P.S. By the way, however, if G&E were indeed lovers, I would assume that they didn't get into any sort of Rectal Shenanigans, since the king almost immediately acknowledges the wild-man as his peer and equal (even making him a prince). Presumably they would've stayed on second base, so to speak -- i.e., French kisses, heavy-petting, dry-humping -- without penetrating each other. (Ditto for Patroklos and Achilles.)

In many or most societies of the ancient Middle East and Mediterranean*, getting passively cornholed was a Very Special Privilege exclusively reserved for low-caste male slaves, eunuchs, rentboys, foreign POWs... and women. But receptive anal sex was a "pleasure" cruelly denied to respectable freeborn men, who were restricted to the active/insertive role if they hoped to keep their respectability. Even in swingin' Greece, an adult male citizen who voluntarily allowed another man to enter via the back door could be permanently blacklisted from holding public office -- and Aristophanes mocked such guys with the term euryprōktoi, "wide-anus'd"!

In the worldview of ancient readers, then, it would've been culturally unthinkable for Gil & Enk -- as equals and mythic heroes -- to even consider subjecting one another to the masochistic indignity of takin' it in the wazoo. (I'm quite aware that many gay men nowadays defend buggery as Loving And Egalitarian, and some argue that letting a guy up your butt is not intrinsically more submissive or kinky than giving him a nice, easy handjob. But I'd insist that historically speaking, this attitude should be seen as a very recent Western "anomaly.")

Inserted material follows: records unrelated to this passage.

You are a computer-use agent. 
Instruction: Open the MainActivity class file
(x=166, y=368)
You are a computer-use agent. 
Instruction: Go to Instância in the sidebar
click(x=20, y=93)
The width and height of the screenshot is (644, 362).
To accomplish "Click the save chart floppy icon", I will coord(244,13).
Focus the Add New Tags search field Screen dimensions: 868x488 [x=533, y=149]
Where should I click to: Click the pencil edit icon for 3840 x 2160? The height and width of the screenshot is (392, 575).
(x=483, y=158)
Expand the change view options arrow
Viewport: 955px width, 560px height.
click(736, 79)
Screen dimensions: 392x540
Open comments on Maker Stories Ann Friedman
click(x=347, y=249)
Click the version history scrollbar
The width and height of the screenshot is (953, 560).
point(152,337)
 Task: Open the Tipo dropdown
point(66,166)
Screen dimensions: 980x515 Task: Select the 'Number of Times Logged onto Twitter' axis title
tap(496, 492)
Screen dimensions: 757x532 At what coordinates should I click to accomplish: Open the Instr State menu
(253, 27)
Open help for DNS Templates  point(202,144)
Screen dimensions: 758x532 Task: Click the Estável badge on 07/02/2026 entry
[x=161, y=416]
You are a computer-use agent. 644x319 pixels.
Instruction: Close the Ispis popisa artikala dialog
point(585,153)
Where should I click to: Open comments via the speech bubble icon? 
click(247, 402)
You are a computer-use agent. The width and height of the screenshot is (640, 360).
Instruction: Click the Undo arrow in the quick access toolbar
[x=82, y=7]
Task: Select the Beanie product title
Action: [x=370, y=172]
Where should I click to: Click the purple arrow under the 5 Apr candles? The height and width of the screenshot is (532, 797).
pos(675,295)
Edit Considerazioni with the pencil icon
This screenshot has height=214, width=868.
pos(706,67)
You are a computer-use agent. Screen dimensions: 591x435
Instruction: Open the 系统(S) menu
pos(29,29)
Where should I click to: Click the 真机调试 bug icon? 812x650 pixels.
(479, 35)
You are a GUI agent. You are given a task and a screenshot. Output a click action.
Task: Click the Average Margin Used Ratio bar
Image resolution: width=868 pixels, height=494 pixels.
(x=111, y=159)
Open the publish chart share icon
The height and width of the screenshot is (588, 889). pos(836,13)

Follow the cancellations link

* [Indeed, for that time and era, the notorious death-penalty verse in Leviticus 20:13 seems ironically "progressive" in its very harshness, at least insofar as it rejects an unfair double standard for Tops versus Bottoms: "If one male anally penetrates another male in imitation of vaginal intercourse ("as with a woman"), both guys are equally disgraced, and in jeopardy of their lives." --ed.]